Nacida del cuento homónimo de Joe Hill (hijo de Stephen King), El teléfono negro es un efectivo y, por momentos, terrorífico compendio del universo del escritor estrella de Maine, como si el hijo no tuviera más remedio que reescribir una y otra vez las historias y los tópicos abordados por el padre, esa bestia ubicua del género.

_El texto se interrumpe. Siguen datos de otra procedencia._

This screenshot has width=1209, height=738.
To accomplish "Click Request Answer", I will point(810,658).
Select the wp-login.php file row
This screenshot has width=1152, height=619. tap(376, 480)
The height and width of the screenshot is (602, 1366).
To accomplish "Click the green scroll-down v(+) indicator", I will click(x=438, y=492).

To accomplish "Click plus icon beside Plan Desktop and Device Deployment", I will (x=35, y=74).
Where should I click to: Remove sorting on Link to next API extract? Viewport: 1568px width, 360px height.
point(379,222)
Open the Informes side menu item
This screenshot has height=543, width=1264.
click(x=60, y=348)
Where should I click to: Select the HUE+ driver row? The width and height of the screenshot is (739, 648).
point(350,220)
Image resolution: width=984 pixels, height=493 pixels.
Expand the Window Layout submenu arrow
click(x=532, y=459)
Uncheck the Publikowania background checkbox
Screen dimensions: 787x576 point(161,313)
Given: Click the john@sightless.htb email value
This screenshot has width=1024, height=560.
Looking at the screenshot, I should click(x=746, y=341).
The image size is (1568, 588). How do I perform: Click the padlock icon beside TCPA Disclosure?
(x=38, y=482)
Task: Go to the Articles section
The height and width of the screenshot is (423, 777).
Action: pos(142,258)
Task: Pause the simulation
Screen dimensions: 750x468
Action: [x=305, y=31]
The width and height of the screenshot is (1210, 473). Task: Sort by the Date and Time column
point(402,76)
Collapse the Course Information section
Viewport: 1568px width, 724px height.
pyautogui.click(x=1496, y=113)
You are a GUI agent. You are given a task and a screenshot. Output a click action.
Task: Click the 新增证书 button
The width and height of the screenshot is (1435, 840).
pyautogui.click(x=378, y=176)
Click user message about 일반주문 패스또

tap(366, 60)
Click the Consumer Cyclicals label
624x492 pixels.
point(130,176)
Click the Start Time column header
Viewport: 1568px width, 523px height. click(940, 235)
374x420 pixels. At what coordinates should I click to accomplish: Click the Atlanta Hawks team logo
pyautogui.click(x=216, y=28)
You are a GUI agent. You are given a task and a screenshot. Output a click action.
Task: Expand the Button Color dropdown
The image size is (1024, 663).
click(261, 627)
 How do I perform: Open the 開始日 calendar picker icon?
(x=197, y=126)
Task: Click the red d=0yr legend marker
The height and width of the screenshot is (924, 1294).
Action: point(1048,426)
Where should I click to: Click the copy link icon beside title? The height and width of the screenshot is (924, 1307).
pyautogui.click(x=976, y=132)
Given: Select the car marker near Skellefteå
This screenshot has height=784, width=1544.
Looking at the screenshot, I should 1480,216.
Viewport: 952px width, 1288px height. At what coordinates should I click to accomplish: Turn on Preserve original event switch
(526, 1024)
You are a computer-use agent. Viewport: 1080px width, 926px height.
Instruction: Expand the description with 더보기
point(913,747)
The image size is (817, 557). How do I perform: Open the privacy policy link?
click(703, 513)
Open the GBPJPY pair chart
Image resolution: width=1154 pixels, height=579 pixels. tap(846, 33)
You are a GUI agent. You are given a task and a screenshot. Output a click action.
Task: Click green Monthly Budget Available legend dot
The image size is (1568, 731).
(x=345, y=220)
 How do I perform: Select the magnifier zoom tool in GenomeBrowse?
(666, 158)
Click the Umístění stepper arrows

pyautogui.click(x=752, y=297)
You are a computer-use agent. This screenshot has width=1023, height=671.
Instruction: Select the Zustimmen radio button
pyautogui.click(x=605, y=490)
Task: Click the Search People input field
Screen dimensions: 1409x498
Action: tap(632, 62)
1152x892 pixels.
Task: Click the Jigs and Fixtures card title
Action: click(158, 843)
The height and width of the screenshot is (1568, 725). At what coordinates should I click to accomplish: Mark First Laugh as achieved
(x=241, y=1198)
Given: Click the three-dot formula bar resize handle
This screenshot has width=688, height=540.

Quizás Scott Derrickson, director de El exorcismo de Emily Rose (2005), de Sinister (2012) y de Doctor Strange: Hechicero Supremo (2016), sea el indicado para poner en escena el imaginario macabro de los King. Y si a esto le agregamos el respaldo de la productora Blumhouse y la participación de Ethan Hawke en el papel del villano, todo está servido para que la película se convierta en un nuevo hito del terror contemporáneo.
Sin embargo, hay algo que no convence en El teléfono negro, algo que falla y que lleva a que la película se vaya desinflando a medida que avanza, hasta culminar con un tropiezo (literal) que quiebra por completo la verosimilitud que había mantenido hasta ese momento.
Si en una película de terror su antagonista muestra demasiada debilidad, todo se viene abajo, por más que tenga buena fotografía, buena música y buenas actuaciones. El villano tiene que aterrar, ser casi invencible (o al menos difícil de vencer), y no un elemento más de la trama. Derrickson desaprovecha a su villano, no le da la suficiente maldad para que aterre de verdad.
Finney (Mason Thames) es un niño de 13 años que vive con su padre (Jeremy Davies) y con su hermana menor Gwen (Madeleine McGraw) en una casa de barrio de clase media baja en Denver, año 1978. La madre se suicidó por tener la capacidad de soñar cosas que luego se hacían realidad, don (o castigo) que heredó la hija. El padre, sumido en el alcohol, trata de cuidarlos y de contenerlos, aunque a veces se le va la mano con alguna reprimenda.
Finney sufre el bullying constate de sus compañeros de grado. Pero pronto lo empieza a ayudar un nuevo amigo, Robin (Miguel Cazarez Mora), quien sabe pelear y quien pone en su lugar a los compañeros que se hacen los malos.
Mientras tanto, en el pueblo desaparecen niños, secuestrados por un tipo con la cara pintada que maneja una furgoneta negra, con globos del mismo color en el interior del vehículo (la referencia a It es inevitable).
Cuando desaparece Robin, Finney queda desprotegido. Hasta que le llega el turno a él, a quien “el Raptor” lleva a un sótano en el que hay un misterioso teléfono negro, por el que Finney se puede comunicar con las anteriores víctimas del monstruo enmascarado (la máscara del personaje de Hawke es un acierto espeluznante). La alegoría del bullying y cómo hay que enfrentarlo queda clara.
A partir de allí, la película entra en una alternancia entre el terror onírico y el terror más realista, que intenta recordar a las cintas de la década de 1970, sobre todo por el tono vintage de la fotografía y por la cautelosa construcción de la atmósfera y del suspenso.
Con simples recursos narrativos (como un corte o una elipsis), Derrickson aprovecha la sugerencia sin maltratar al espectador con subrayados groseros. Pero la película no llega a ser del todo perturbadora, ya que no se adentra en la maldad del “Raptor”. Lo que finalmente la salva es que funciona como una especie de cuento de hadas terrorífico que no sólo dice que los monstruos viven a la vuelta de la esquina, sino que se los puede vencer.